Academic background
- Education: University of Central Oklahoma (BS) University of Oklahoma (MD) Harvard University (MPH) Dartmouth College (MHCDS)

Academic work
- Discipline: Medicine Public health
- Institutions: University of Oklahoma Harvard Medical School Baylor College of Medicine University of Minnesota University of Kansas University of New Mexico

Secretary of Health of New Mexico
- Incumbent
- Assumed office December 2020
- Governor: Michelle Lujan Grisham
- Preceded by: Kathy Kunkel

= Tracie C. Collins =

American physician

Tracie C. Collins is an American academic, physician, and government official serving as the Secretary of Health of New Mexico.
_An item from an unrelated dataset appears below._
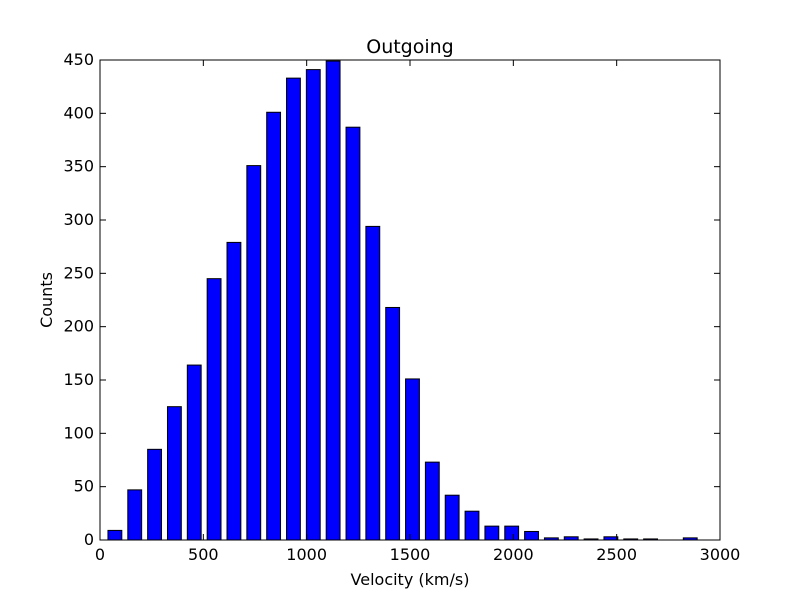 The height and width of the screenshot is (600, 800). What do you see at coordinates (306, 554) in the screenshot?
I see `x-tick-label: 1000` at bounding box center [306, 554].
Prior to her confirmation by the New Mexico Senate on February 19, 2021, Collins was the dean of the University of New Mexico College of Population Health.

== Education ==
Collins earned a Bachelor of Science degree in chemistry from the University of Central Oklahoma, a Doctor of Medicine from the University of Oklahoma College of Medicine, a Master of Public Health from Harvard University, and a Master of Health Care Delivery Science from Dartmouth College.

== Career ==
Collins completed an internal medicine residency at the University of Oklahoma and two fellowships at Harvard Medical School. Collins worked on the faculty of the Baylor College of Medicine before becoming an associate professor at the University of Minnesota Medical School. From 2011 to 2019, Collins was a professor and department chair of the University of Kansas School of Medicine. In 2019, she became dean of the University of New Mexico College of Population Health. On November 11, 2020, Governor Michelle Lujan Grisham selected Collins as the Secretary of Health of New Mexico. She was confirmed by the New Mexico Senate on February 19, 2021.